_Exercise directions:_ Each entry is to be restated word for word, with nothing omitted.

_Given records:_
====================

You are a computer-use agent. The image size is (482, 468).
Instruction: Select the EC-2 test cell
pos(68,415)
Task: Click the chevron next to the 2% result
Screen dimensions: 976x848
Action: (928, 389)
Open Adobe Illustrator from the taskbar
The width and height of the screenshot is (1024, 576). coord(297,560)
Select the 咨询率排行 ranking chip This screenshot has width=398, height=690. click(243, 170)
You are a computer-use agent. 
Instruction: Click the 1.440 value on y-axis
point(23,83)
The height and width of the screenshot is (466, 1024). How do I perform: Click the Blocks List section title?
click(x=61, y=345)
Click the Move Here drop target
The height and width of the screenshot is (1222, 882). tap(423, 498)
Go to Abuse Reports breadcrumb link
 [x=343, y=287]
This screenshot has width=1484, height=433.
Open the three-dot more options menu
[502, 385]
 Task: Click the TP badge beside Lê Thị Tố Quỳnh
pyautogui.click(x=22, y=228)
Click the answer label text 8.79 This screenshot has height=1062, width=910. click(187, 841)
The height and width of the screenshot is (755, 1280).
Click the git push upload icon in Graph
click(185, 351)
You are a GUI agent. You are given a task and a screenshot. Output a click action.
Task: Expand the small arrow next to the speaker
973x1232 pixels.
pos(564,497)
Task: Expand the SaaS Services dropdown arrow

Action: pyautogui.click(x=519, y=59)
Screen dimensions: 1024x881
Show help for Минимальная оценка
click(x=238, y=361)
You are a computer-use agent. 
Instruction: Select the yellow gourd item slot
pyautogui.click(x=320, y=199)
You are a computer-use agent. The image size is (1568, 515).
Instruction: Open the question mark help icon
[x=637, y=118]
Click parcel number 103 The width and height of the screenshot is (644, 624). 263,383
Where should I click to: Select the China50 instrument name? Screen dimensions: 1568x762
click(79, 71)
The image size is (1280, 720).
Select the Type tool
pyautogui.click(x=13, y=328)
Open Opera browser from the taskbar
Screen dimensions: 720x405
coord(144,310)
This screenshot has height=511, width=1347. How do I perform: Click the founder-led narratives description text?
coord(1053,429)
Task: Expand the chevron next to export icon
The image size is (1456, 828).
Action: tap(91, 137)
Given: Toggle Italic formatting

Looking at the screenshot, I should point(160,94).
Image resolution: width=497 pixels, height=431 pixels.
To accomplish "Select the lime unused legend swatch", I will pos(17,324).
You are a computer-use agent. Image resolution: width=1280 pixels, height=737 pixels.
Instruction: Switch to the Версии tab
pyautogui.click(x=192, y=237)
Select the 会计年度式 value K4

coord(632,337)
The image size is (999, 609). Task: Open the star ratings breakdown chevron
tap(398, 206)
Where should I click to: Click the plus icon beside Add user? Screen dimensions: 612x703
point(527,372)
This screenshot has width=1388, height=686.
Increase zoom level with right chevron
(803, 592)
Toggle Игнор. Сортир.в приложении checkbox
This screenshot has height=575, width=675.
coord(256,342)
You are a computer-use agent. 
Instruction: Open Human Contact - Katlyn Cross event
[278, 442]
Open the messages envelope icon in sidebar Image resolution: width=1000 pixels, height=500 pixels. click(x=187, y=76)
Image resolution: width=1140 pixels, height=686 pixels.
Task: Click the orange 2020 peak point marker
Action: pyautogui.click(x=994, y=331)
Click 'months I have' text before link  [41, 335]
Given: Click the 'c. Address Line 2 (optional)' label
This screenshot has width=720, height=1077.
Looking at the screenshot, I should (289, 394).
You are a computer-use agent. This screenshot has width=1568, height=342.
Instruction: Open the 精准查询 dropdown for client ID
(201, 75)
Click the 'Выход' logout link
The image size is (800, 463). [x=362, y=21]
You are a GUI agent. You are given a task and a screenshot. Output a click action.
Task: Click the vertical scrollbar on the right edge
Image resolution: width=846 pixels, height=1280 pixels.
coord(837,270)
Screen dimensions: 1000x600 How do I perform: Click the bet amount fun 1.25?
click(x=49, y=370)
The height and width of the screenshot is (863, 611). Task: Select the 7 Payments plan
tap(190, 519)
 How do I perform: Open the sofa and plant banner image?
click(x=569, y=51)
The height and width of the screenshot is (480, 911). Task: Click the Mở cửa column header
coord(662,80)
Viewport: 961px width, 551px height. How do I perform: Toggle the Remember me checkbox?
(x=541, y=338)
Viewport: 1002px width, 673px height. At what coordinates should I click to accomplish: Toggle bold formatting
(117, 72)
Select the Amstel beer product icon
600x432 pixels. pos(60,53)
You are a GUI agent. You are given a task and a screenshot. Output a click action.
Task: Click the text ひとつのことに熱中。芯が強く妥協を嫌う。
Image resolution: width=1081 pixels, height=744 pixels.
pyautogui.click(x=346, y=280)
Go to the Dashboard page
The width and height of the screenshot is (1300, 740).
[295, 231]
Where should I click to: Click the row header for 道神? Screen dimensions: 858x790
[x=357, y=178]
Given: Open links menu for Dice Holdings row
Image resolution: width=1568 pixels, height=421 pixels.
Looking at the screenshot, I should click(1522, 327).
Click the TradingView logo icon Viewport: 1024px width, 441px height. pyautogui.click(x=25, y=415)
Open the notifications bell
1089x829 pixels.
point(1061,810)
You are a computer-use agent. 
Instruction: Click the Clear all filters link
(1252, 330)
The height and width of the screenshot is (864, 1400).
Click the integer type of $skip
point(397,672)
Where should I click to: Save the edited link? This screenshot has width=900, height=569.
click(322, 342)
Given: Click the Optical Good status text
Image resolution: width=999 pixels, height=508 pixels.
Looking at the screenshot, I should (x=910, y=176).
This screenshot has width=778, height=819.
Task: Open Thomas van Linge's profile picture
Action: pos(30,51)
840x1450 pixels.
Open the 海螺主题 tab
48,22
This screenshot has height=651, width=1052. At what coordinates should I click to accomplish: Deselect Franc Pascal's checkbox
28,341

====================

_Task result:_
You are a computer-use agent. The image size is (482, 468).
Instruction: Select the EC-2 test cell
pos(68,415)
Task: Click the chevron next to the 2% result
Screen dimensions: 976x848
Action: (928, 389)
Open Adobe Illustrator from the taskbar
The width and height of the screenshot is (1024, 576). coord(297,560)
Select the 咨询率排行 ranking chip This screenshot has width=398, height=690. click(243, 170)
You are a computer-use agent. 
Instruction: Click the 1.440 value on y-axis
point(23,83)
The height and width of the screenshot is (466, 1024). How do I perform: Click the Blocks List section title?
click(x=61, y=345)
Click the Move Here drop target
The height and width of the screenshot is (1222, 882). tap(423, 498)
Go to Abuse Reports breadcrumb link
 [x=343, y=287]
This screenshot has width=1484, height=433.
Open the three-dot more options menu
[502, 385]
 Task: Click the TP badge beside Lê Thị Tố Quỳnh
pyautogui.click(x=22, y=228)
Click the answer label text 8.79 This screenshot has height=1062, width=910. click(187, 841)
The height and width of the screenshot is (755, 1280).
Click the git push upload icon in Graph
click(185, 351)
You are a GUI agent. You are given a task and a screenshot. Output a click action.
Task: Expand the small arrow next to the speaker
973x1232 pixels.
pos(564,497)
Task: Expand the SaaS Services dropdown arrow

Action: pyautogui.click(x=519, y=59)
Screen dimensions: 1024x881
Show help for Минимальная оценка
click(x=238, y=361)
You are a computer-use agent. 
Instruction: Select the yellow gourd item slot
pyautogui.click(x=320, y=199)
You are a computer-use agent. The image size is (1568, 515).
Instruction: Open the question mark help icon
[x=637, y=118]
Click parcel number 103 The width and height of the screenshot is (644, 624). 263,383
Where should I click to: Select the China50 instrument name? Screen dimensions: 1568x762
click(79, 71)
The image size is (1280, 720).
Select the Type tool
pyautogui.click(x=13, y=328)
Open Opera browser from the taskbar
Screen dimensions: 720x405
coord(144,310)
This screenshot has height=511, width=1347. How do I perform: Click the founder-led narratives description text?
coord(1053,429)
Task: Expand the chevron next to export icon
The image size is (1456, 828).
Action: tap(91, 137)
Given: Toggle Italic formatting

Looking at the screenshot, I should point(160,94).
Image resolution: width=497 pixels, height=431 pixels.
To accomplish "Select the lime unused legend swatch", I will pos(17,324).
You are a computer-use agent. Image resolution: width=1280 pixels, height=737 pixels.
Instruction: Switch to the Версии tab
pyautogui.click(x=192, y=237)
Select the 会计年度式 value K4

coord(632,337)
The image size is (999, 609). Task: Open the star ratings breakdown chevron
tap(398, 206)
Where should I click to: Click the plus icon beside Add user? Screen dimensions: 612x703
point(527,372)
This screenshot has width=1388, height=686.
Increase zoom level with right chevron
(803, 592)
Toggle Игнор. Сортир.в приложении checkbox
This screenshot has height=575, width=675.
coord(256,342)
You are a computer-use agent. 
Instruction: Open Human Contact - Katlyn Cross event
[278, 442]
Open the messages envelope icon in sidebar Image resolution: width=1000 pixels, height=500 pixels. click(x=187, y=76)
Image resolution: width=1140 pixels, height=686 pixels.
Task: Click the orange 2020 peak point marker
Action: pyautogui.click(x=994, y=331)
Click 'months I have' text before link  [41, 335]
Given: Click the 'c. Address Line 2 (optional)' label
This screenshot has width=720, height=1077.
Looking at the screenshot, I should (289, 394).
You are a computer-use agent. This screenshot has width=1568, height=342.
Instruction: Open the 精准查询 dropdown for client ID
(201, 75)
Click the 'Выход' logout link
The image size is (800, 463). [x=362, y=21]
You are a GUI agent. You are given a task and a screenshot. Output a click action.
Task: Click the vertical scrollbar on the right edge
Image resolution: width=846 pixels, height=1280 pixels.
coord(837,270)
Screen dimensions: 1000x600 How do I perform: Click the bet amount fun 1.25?
click(x=49, y=370)
The height and width of the screenshot is (863, 611). Task: Select the 7 Payments plan
tap(190, 519)
 How do I perform: Open the sofa and plant banner image?
click(x=569, y=51)
The height and width of the screenshot is (480, 911). Task: Click the Mở cửa column header
coord(662,80)
Viewport: 961px width, 551px height. How do I perform: Toggle the Remember me checkbox?
(x=541, y=338)
Viewport: 1002px width, 673px height. At what coordinates should I click to accomplish: Toggle bold formatting
(117, 72)
Select the Amstel beer product icon
600x432 pixels. pos(60,53)
You are a GUI agent. You are given a task and a screenshot. Output a click action.
Task: Click the text ひとつのことに熱中。芯が強く妥協を嫌う。
Image resolution: width=1081 pixels, height=744 pixels.
pyautogui.click(x=346, y=280)
Go to the Dashboard page
The width and height of the screenshot is (1300, 740).
[295, 231]
Where should I click to: Click the row header for 道神? Screen dimensions: 858x790
[x=357, y=178]
Given: Open links menu for Dice Holdings row
Image resolution: width=1568 pixels, height=421 pixels.
Looking at the screenshot, I should click(1522, 327).
Click the TradingView logo icon Viewport: 1024px width, 441px height. pyautogui.click(x=25, y=415)
Open the notifications bell
1089x829 pixels.
point(1061,810)
You are a computer-use agent. 
Instruction: Click the Clear all filters link
(1252, 330)
The height and width of the screenshot is (864, 1400).
Click the integer type of $skip
point(397,672)
Where should I click to: Save the edited link? This screenshot has width=900, height=569.
click(322, 342)
Given: Click the Optical Good status text
Image resolution: width=999 pixels, height=508 pixels.
Looking at the screenshot, I should (x=910, y=176).
This screenshot has width=778, height=819.
Task: Open Thomas van Linge's profile picture
Action: pos(30,51)
840x1450 pixels.
Open the 海螺主题 tab
48,22
This screenshot has height=651, width=1052. At what coordinates should I click to accomplish: Deselect Franc Pascal's checkbox
28,341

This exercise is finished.